■ **Exercise goal**
Your answer must be an exact repeat of the lines from the one containing "Click the Blank Canvas white swatch" through the last line of the records, both included, with no pictures.

** Opening Given records block **

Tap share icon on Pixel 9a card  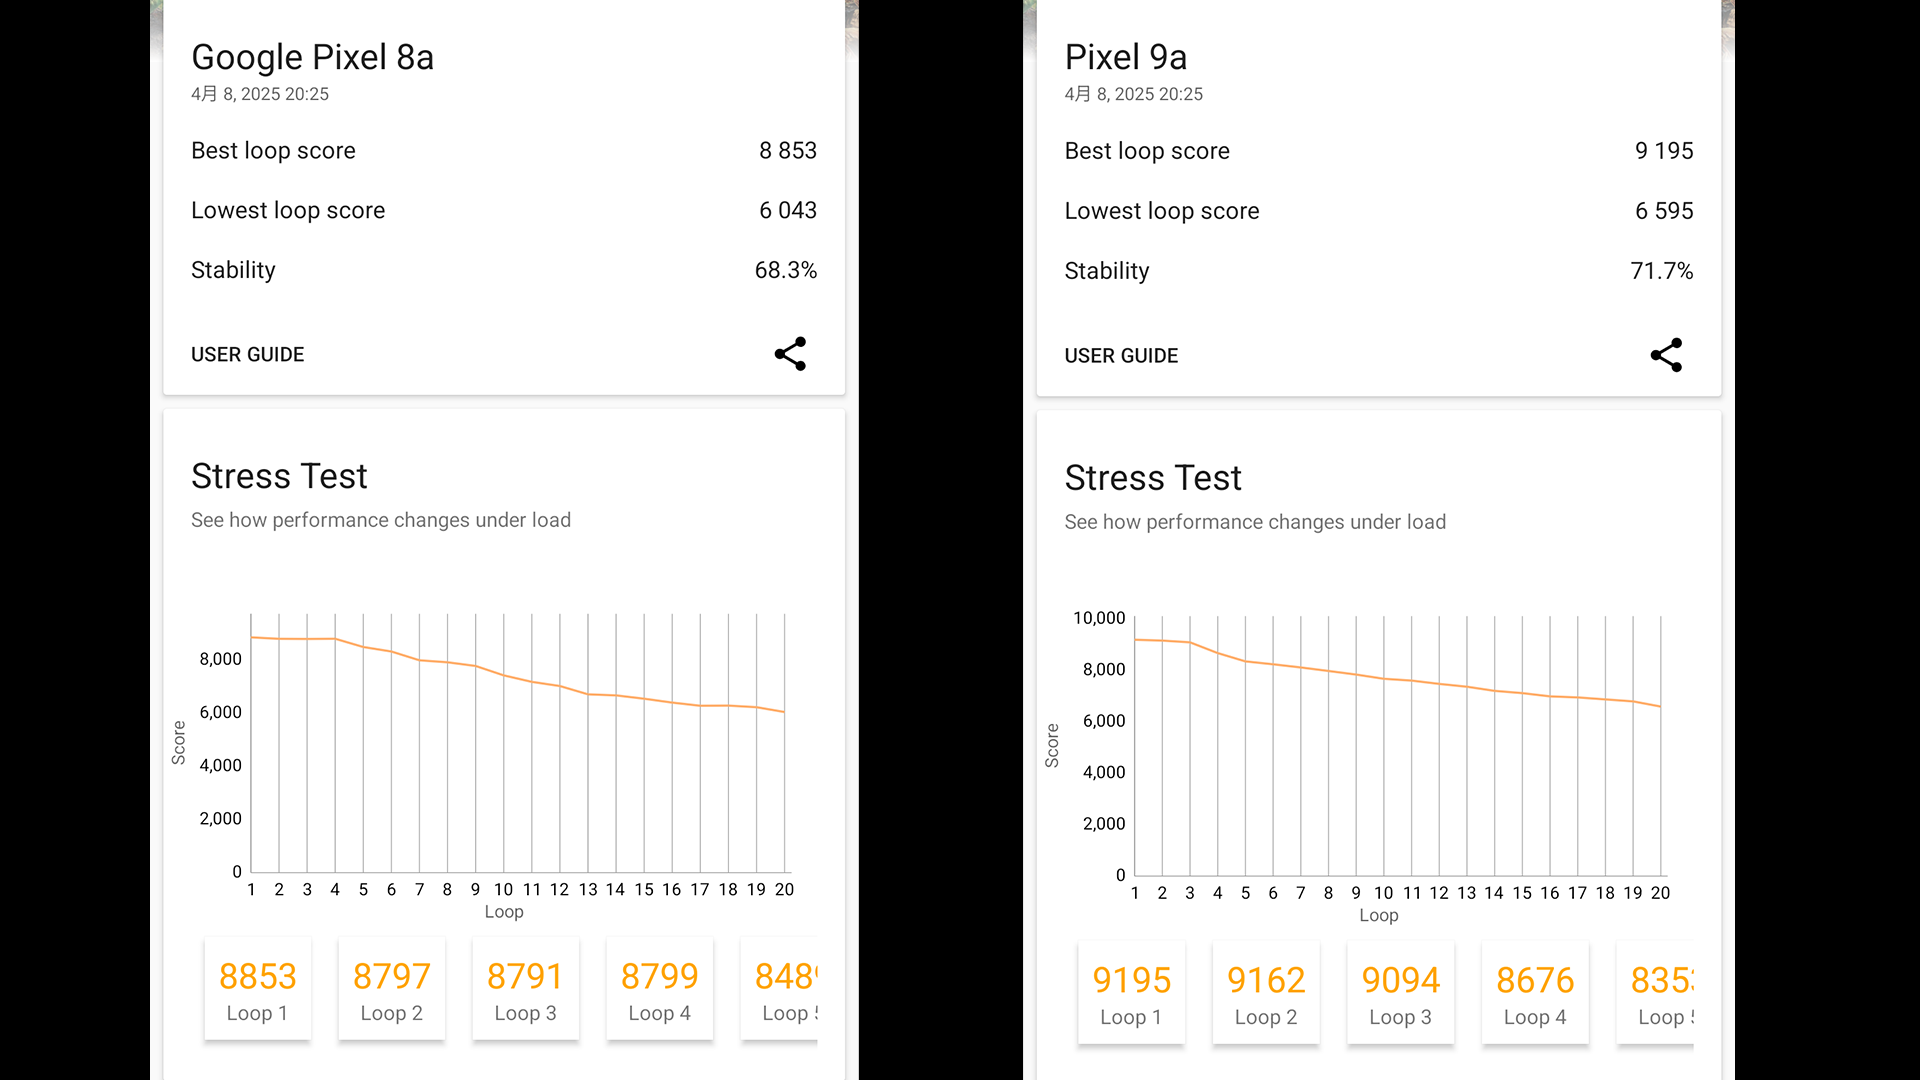click(1666, 355)
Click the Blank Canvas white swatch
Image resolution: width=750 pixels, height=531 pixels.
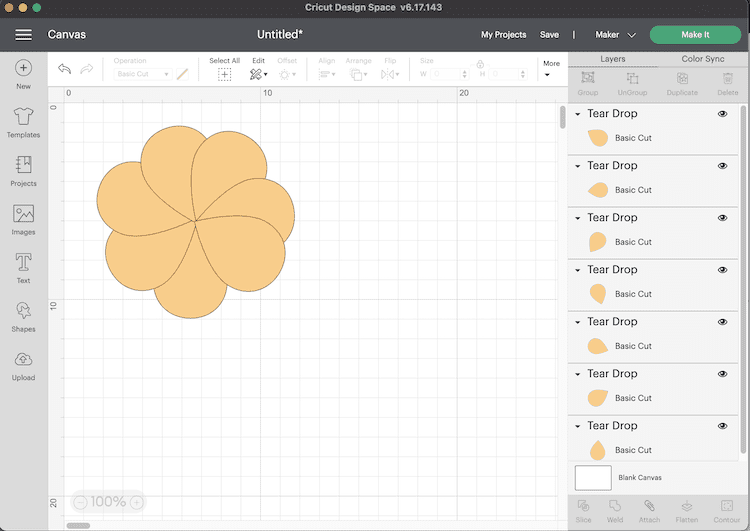(x=593, y=478)
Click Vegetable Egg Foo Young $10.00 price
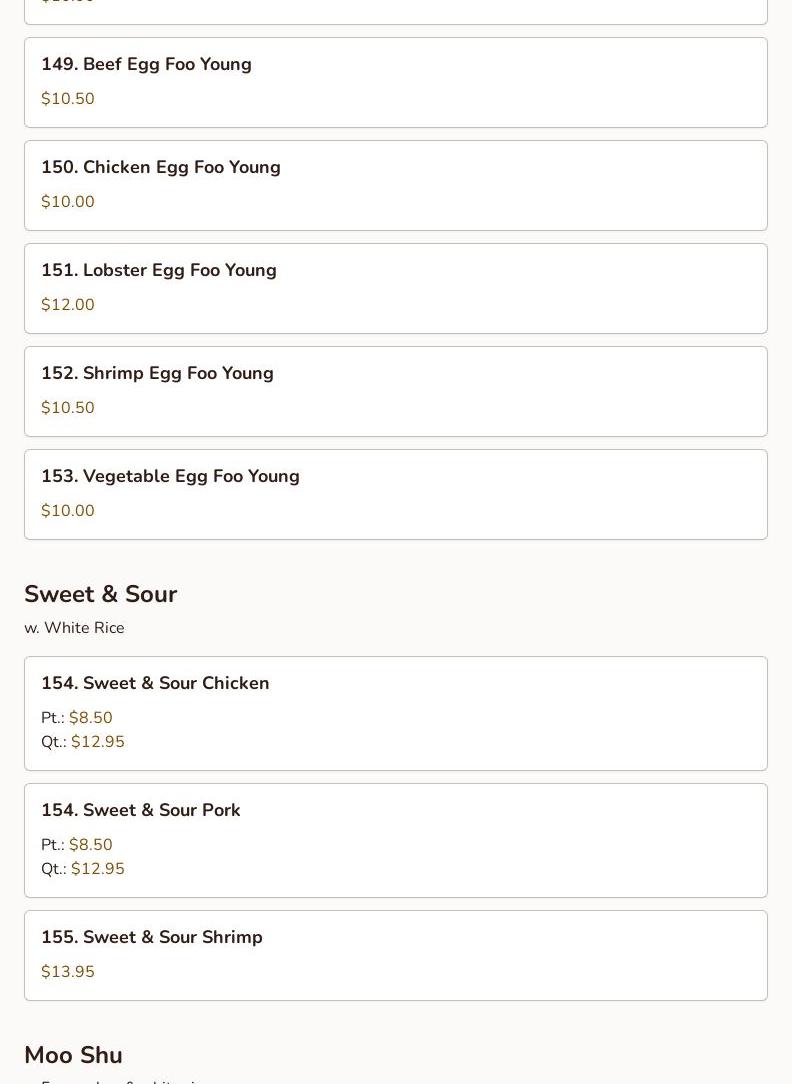Viewport: 792px width, 1084px height. (68, 511)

** Closing Given records block **

■ **Task output**
Click the Blank Canvas white swatch
Image resolution: width=750 pixels, height=531 pixels.
(x=593, y=478)
Click Vegetable Egg Foo Young $10.00 price
Viewport: 792px width, 1084px height. (68, 511)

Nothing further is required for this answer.